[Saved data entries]
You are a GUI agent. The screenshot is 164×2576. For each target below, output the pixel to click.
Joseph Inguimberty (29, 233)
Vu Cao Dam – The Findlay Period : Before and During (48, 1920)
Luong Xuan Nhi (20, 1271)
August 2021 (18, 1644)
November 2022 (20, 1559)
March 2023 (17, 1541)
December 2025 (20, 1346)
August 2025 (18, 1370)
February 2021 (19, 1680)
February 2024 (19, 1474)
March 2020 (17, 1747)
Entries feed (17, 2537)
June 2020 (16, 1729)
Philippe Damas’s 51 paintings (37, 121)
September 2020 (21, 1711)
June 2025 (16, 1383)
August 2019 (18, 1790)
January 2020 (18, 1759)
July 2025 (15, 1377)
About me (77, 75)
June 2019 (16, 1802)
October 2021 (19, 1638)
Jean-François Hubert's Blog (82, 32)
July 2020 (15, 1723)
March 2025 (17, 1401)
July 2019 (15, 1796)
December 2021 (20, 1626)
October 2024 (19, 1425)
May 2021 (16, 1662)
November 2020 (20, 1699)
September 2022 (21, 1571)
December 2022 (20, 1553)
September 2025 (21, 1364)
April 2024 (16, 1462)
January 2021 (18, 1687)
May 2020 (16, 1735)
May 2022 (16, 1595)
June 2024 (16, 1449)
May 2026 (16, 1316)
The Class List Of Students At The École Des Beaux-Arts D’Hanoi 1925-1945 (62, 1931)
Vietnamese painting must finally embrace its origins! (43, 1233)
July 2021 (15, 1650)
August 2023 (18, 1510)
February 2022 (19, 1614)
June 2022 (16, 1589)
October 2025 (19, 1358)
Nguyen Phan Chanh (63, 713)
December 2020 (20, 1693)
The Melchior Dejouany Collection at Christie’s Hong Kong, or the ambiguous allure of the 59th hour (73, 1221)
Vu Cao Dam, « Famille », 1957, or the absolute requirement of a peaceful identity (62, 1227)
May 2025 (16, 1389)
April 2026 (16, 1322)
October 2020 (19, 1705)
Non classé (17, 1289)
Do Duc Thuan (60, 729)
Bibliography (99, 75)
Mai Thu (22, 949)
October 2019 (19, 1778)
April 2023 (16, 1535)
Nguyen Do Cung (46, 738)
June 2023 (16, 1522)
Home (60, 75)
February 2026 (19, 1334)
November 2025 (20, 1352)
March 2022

Problem to work on: In the records above, the line with "May 2022 (16, 1595)" marks the start and the line with "June 2022 (16, 1589)" marks the end; copy that stretch exactly, both lines included, and nothing else.

Solved problem:
May 2022 (16, 1595)
June 2024 (16, 1449)
May 2026 (16, 1316)
The Class List Of Students At The École Des Beaux-Arts D’Hanoi 1925-1945 (62, 1931)
Vietnamese painting must finally embrace its origins! (43, 1233)
July 2021 (15, 1650)
August 2023 (18, 1510)
February 2022 (19, 1614)
June 2022 (16, 1589)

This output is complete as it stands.